St. Josaphat: “The Ravisher of Souls.”

Fr. Scott A. Haynes

Saint Josaphat (1584-1623) was an Eastern-rite Catholic, born in 1584 in Vladimir, a city of ancient Poland. He became a Basilian monk and eventually became an Archbishop. Before his martyrdom, he saw, in his short life, the tremendous tension between Eastern Rite Catholics and the Orthodox.

When Saint Josaphat was ordained a priest, he began to preach in various churches of the city, bringing back many of the faithful into union with the See of Rome. Saint Josaphat never made harsh reproaches. No his corrections always were made with a fatherly affection. So effective was he in bringing souls back into union with the See of Peter that he was nicknamed “The Ravisher of Souls.”

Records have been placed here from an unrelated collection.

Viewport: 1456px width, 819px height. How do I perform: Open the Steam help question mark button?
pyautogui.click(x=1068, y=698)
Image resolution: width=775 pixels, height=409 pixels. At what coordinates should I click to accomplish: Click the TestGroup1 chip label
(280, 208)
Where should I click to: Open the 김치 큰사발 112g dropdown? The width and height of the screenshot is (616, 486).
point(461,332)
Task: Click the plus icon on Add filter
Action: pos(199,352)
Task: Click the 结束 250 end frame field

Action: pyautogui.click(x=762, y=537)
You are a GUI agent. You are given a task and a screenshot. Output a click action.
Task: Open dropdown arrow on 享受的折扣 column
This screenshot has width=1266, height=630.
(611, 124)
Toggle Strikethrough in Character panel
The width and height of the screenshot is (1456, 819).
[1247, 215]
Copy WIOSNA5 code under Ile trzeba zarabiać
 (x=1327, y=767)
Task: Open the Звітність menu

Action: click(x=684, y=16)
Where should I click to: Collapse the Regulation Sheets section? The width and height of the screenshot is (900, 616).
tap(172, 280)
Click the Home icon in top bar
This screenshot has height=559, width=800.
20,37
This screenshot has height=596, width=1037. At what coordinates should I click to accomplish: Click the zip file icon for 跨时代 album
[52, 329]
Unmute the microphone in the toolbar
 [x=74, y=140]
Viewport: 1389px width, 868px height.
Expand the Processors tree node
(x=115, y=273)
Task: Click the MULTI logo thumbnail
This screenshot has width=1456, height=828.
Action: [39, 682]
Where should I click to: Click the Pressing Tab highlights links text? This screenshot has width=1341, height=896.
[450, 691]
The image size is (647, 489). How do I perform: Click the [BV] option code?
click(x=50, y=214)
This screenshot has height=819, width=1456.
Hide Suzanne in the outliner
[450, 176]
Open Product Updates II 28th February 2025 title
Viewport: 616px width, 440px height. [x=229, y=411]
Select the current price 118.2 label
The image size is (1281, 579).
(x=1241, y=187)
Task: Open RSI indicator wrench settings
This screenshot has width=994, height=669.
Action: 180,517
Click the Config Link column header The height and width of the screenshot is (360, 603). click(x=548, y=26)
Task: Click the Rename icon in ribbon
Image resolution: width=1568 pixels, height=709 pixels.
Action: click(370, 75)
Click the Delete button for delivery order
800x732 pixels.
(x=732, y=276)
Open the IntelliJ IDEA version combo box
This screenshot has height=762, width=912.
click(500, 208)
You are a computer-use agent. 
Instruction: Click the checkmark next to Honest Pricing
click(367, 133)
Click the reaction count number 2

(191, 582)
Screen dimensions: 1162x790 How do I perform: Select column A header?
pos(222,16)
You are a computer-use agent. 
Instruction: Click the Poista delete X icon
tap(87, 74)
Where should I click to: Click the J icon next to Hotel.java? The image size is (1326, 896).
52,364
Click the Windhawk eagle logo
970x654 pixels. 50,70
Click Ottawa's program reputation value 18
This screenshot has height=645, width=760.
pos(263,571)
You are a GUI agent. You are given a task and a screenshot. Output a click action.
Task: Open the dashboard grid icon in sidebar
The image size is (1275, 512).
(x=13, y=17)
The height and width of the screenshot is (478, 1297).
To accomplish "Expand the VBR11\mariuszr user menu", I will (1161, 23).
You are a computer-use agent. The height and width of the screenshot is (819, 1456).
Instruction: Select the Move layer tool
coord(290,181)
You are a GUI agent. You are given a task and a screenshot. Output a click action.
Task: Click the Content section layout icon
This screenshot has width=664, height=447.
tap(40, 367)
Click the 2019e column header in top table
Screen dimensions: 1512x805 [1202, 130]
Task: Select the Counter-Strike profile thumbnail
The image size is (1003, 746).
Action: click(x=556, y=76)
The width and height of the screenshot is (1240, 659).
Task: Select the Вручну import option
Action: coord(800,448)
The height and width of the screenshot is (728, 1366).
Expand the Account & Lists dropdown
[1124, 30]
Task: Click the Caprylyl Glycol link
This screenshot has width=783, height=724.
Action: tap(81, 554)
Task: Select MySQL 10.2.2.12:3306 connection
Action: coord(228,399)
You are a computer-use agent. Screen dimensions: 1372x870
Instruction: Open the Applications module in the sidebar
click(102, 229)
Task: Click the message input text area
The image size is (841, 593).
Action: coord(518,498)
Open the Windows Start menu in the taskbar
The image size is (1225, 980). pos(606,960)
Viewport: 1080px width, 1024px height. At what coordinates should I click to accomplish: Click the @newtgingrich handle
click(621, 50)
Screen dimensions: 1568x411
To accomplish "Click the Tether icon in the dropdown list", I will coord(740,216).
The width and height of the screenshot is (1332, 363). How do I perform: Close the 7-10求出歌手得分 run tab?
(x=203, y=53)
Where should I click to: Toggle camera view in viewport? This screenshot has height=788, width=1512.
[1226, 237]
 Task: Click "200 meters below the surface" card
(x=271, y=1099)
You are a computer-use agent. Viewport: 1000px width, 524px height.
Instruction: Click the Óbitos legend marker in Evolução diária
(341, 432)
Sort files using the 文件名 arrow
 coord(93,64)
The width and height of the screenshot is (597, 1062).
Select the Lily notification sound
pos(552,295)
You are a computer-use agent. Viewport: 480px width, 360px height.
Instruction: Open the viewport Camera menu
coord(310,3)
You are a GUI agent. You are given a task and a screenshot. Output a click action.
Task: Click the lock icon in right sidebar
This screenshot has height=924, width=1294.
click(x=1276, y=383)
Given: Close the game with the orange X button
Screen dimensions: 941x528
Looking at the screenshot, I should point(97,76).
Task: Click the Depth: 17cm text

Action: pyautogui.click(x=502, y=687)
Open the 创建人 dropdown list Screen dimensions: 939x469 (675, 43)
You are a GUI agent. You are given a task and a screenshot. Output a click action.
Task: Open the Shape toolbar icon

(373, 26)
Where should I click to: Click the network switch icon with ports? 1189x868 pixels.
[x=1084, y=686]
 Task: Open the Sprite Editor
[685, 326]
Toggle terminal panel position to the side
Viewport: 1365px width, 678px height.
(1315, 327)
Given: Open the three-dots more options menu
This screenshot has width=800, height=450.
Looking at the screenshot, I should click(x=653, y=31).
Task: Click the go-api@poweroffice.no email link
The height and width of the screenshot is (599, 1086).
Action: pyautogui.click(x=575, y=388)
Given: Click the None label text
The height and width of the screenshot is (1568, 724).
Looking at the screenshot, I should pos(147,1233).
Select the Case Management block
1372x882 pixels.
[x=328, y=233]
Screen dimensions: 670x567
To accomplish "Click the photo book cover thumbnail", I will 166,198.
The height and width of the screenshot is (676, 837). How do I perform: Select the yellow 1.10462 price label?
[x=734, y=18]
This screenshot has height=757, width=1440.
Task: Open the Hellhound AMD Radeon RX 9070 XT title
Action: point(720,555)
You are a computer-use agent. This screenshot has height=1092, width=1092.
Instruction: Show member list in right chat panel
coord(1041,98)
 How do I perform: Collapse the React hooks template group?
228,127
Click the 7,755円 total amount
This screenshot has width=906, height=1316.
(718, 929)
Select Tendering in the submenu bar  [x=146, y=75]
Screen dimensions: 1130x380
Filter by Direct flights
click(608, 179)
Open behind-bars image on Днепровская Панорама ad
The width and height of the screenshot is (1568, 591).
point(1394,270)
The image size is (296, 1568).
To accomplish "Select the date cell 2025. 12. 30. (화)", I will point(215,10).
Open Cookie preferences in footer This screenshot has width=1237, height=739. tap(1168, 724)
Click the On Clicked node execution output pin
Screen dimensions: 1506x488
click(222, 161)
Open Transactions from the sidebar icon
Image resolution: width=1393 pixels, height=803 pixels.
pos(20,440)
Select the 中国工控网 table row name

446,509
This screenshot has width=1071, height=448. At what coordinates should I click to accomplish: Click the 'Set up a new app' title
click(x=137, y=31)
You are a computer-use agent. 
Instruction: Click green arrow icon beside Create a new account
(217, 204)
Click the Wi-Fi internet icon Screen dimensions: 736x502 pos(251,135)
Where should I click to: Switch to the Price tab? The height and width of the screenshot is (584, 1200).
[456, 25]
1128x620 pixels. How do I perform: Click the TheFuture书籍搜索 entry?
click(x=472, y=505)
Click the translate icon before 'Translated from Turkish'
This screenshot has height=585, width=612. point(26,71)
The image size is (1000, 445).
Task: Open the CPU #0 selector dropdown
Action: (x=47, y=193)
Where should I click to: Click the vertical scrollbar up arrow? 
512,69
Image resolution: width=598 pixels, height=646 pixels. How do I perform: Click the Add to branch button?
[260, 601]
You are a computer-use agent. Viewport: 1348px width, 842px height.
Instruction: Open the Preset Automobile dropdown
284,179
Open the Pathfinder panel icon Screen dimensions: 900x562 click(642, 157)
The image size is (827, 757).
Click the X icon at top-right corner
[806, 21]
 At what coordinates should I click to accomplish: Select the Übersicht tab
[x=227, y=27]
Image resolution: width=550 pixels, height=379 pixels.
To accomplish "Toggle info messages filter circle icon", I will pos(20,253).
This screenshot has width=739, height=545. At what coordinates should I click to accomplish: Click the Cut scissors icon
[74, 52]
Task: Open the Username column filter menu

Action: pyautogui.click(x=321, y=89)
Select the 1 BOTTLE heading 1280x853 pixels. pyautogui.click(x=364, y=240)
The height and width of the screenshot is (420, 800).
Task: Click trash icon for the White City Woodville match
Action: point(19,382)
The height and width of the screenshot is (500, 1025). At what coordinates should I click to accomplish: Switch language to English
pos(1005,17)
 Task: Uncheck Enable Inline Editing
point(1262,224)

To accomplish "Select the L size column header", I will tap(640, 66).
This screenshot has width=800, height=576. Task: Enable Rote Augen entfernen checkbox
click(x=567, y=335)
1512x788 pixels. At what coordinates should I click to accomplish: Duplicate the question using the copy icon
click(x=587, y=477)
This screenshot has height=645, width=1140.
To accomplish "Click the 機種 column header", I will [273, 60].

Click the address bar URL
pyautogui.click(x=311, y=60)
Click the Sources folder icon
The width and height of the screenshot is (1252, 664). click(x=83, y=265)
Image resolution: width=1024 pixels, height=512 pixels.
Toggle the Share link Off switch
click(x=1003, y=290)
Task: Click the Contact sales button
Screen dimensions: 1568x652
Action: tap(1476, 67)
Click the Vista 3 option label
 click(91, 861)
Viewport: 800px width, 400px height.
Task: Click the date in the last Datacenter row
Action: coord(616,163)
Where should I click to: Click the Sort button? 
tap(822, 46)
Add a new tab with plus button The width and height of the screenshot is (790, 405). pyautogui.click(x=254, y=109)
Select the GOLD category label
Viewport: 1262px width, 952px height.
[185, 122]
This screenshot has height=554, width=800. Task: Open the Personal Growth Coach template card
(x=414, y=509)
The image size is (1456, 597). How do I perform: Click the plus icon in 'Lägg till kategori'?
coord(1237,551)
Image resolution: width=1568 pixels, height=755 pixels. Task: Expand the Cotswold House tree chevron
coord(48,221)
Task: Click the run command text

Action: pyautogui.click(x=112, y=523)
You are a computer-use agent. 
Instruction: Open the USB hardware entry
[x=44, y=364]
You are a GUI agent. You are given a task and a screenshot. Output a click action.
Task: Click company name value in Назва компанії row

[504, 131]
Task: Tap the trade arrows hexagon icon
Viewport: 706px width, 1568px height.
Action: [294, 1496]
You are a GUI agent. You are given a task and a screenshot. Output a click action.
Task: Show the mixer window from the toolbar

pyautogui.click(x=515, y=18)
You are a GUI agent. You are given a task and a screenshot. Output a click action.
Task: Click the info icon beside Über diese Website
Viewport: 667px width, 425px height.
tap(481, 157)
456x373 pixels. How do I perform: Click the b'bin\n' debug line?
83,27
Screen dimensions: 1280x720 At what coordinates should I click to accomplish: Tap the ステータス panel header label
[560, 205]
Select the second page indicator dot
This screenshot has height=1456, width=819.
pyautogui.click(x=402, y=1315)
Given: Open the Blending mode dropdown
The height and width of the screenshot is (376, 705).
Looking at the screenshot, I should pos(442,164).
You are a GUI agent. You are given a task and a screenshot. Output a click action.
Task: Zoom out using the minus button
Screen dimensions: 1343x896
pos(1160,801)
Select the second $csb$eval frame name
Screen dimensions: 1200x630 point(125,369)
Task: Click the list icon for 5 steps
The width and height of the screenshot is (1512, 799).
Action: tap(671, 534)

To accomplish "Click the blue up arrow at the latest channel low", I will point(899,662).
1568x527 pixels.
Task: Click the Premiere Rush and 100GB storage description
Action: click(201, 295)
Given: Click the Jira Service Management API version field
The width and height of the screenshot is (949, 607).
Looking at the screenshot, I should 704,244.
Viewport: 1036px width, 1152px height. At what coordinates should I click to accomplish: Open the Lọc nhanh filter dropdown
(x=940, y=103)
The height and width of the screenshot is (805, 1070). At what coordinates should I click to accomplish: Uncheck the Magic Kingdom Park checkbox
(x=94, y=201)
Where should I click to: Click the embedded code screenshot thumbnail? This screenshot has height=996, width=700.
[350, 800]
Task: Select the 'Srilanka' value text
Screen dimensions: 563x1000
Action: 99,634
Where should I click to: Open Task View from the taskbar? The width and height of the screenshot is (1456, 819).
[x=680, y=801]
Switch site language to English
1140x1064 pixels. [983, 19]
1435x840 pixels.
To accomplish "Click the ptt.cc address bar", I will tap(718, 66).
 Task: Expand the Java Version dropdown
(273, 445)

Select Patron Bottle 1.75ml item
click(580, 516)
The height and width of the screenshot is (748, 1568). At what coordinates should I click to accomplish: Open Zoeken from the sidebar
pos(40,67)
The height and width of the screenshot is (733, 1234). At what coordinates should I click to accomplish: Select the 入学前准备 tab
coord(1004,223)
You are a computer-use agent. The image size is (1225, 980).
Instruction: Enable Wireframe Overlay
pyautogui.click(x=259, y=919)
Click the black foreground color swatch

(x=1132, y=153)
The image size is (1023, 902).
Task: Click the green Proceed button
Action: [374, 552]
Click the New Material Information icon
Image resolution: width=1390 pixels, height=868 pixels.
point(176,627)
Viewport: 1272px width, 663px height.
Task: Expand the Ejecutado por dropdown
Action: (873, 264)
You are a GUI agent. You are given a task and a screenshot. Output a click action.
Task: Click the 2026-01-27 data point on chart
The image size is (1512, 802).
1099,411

He became the Archbishop of Polotsk on November 12th 1617, at the age of 38. But only six years later, on the very same day, he would earn the consecration of blood. He would become a martyr. When he went tried to preach the unity of the Catholic faith, he was most cruelly assassinated and his body profaned.

His mortal remains were recovered after five days from the river, and exposed for nine days, constantly emitting a fragrance of roses and lilies. A city official of Polotsk, where his body was returned, abandoned the schismatic Orthodox church merely at the sight of the archbishop’s beautiful countenance.

The Archbishop had gone gladly to his death, offering his life that the schism might end. Four years after Saint Josaphat’s death, Smotritski, the Orthodox archbishop, had a change of heart. He consecrated his life to penance, prayer and to the unity of faith. Such changes of heart are indeed the greatest of miracles, won by the sanctity of the true friends of God.

About five years after Saint Josaphat’s martyrdom his body was found intact, though the clothing had rotted away. Again in 1637 it was still white and supple. A beautiful silver reliquary was made for it, with a life-size image of the reclining Saint surmounting it. The body was again exposed intact in 1767. It was eventually taken to the Basilica of Saint Peter in Rome. Pope Leo XIII canonized Saint Josaphat in 1867. As we strive to bring the Orthodox Christians back into full union with the Holy See, let us pray for the intercession of St. Josaphat, who was that father of unity and “The Ravisher of Souls.”